This was supported by the ESRC. However, even with this extension it
became necessary to buy-in some additional research support, particularly to
assist with the preparation of material for analysis. This was an unanticipated
expenditure, though our staffing budget was not exceeded. In retrospect, it
would have been better for this two-year project to have been undertaken over
three years. In the event, with the permission of the ESRC, it has been
completed in two and a half years.
It
is perhaps inevitable that a discussion of disabling barriers has the potential
to present a problematic picture of disability research. However, it is
essential to remind ourselves of the (continuing) positive involvement of
(disabled) researchers in this project. The delay to the research has meant
that one of researchers is still working with her two research groups. Indeed,
these groups asked the researcher to become involved with them as their
supporter. This may be because of commonality and the unique nature of having a
fellow disabled supporter. While disablement threatens to extinguish the
self-advocacy of researcher and self-advocates alike, these very conditions
also encouraged the development of activism and resistance that was so crucial
to this project’s emergent understandings of self-advocacy, civil rights and
the social model of disability.
The analysis of data is
ongoing but a number of themes are emerging which suggest that an understanding
of self-advocacy, civil rights and the social model of disability will be
enhanced by the perspectives of self-advocates represented in this study. In
this section we have identified seven provisional themes relating directly to
our original aims and objectives.
Narratives situate
self-determination in the life course (Cohler, 1991) and ethnography clarifies
the variable impact of different cultural contexts (Edgerton, 1967). Crucial to
emergent understandings of self-advocacy is to note that it is a phenomenon
created in direct relationship to a variety of (lacking) opportunities and chances.
It does not just emerge as a direct
consequence of self-advocacy group membership but often has wider familial,
cultural, social and historical origins. This illuminates what Corker (2001)

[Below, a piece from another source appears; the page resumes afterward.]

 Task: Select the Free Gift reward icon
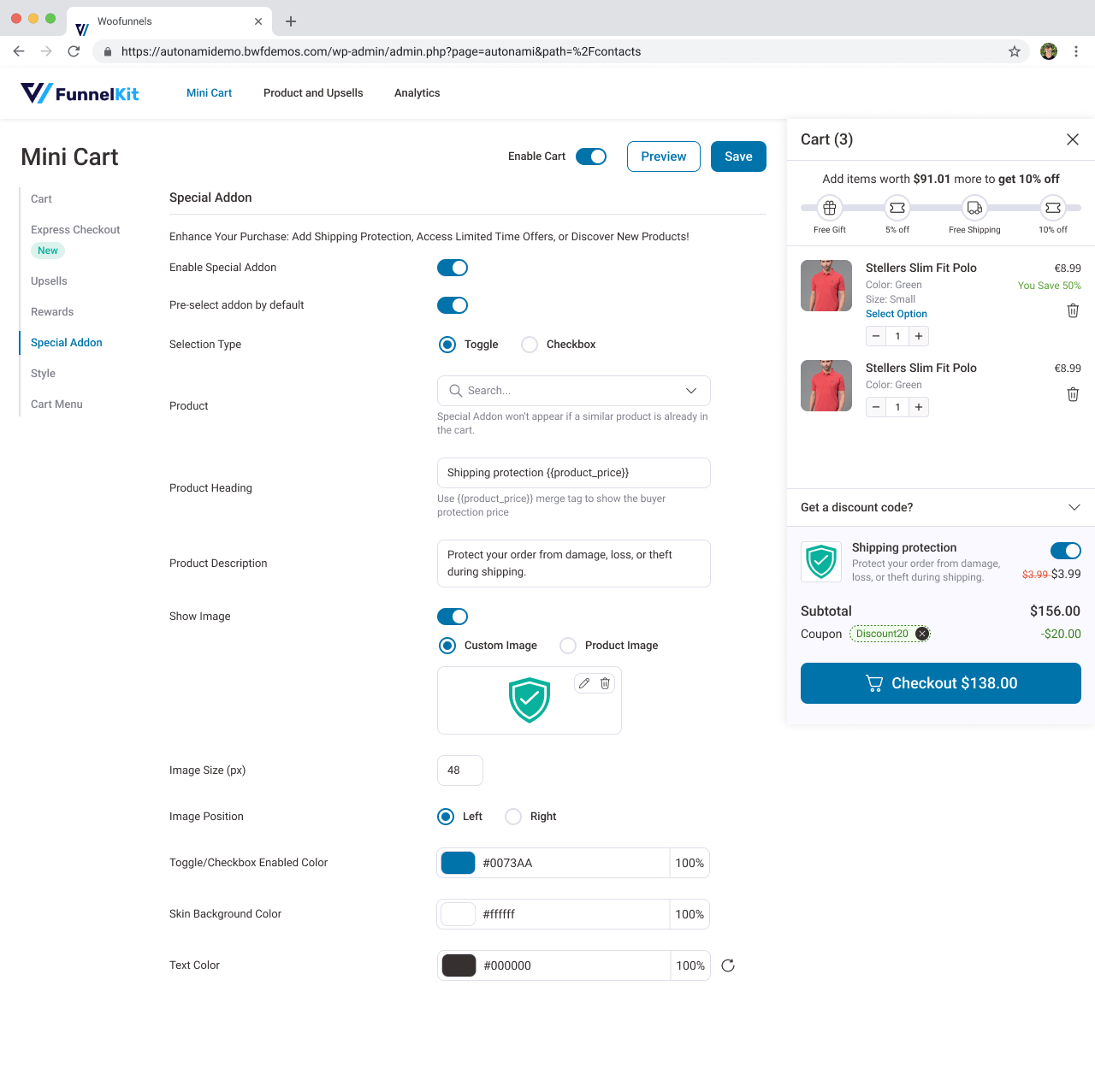point(828,207)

means by the centrality of life experiences to any understanding of disability
politics and identity: self-advocacy is not something that can be artificially
pinned onto those who need it but something organically and culturally created
by enabling and, paradoxically, disabling environments (see Page and Aspis, 1998).
This takes further a point of our planned contribution to theory detailed in
the original proposal - that self-advocacy occurs in and outside of the
self-advocacy movement. This raises issues about how we understand disability
politics. Indeed, perhaps the most oft-cited reason for attending self-advocacy
groups was that it was a chance to form and maintain friendships. The profound
significance of this can be comprehended in light of the lack of opportunities
to meet with friends in a context and at a time that is self-determined rather
organised by others:
I still see my friend
Shirley. We went to school together. Now I see her when we go swimming. The
boss organises the swimming - the boss of the Centre (Andrea Simons, life
story)
I sometimes go out to the club, which is on a Friday
night. It’s a working men’s club and ladies are allowed to go as well. I do go,
but not anymore, because my Step-Dad’s not been out (Tiger Harris, life story).
Members
of the group should go out together more, perhaps even on holiday together:
socialising and that (Heather Parrot, life story)
When self-advocacy groups
were alluded to this was often made in direct contrast to other cultural
contexts that were viewed as limiting. Andrea Simons’ story contrasts the
meaningful nature of being a self-advocate with the emptiness of ‘work’ in the
centre; ‘I work on the reception in the Centre. Well, just pretending you’re
writing in a diary or something’ (Andrea Simons, life story). Self-advocacy
groups therefore have the potential to offer a stable, safe context for the
development of meaningful cultural capital which are self-created in contrast
to community care settings designed by others:
I’ve lived in lots of places. Group homes, with my
mum, with lots of people. I find it hard to make friends. I stayed in places
for 6 months at the most. Then the teenagers started. I have had loads of
cares, support workers and the like. At night, I pack my bag for the morning.
Up at 7.30 and off to the group
(Heather Parrot, life story)
I’m always seeing the same people every day too.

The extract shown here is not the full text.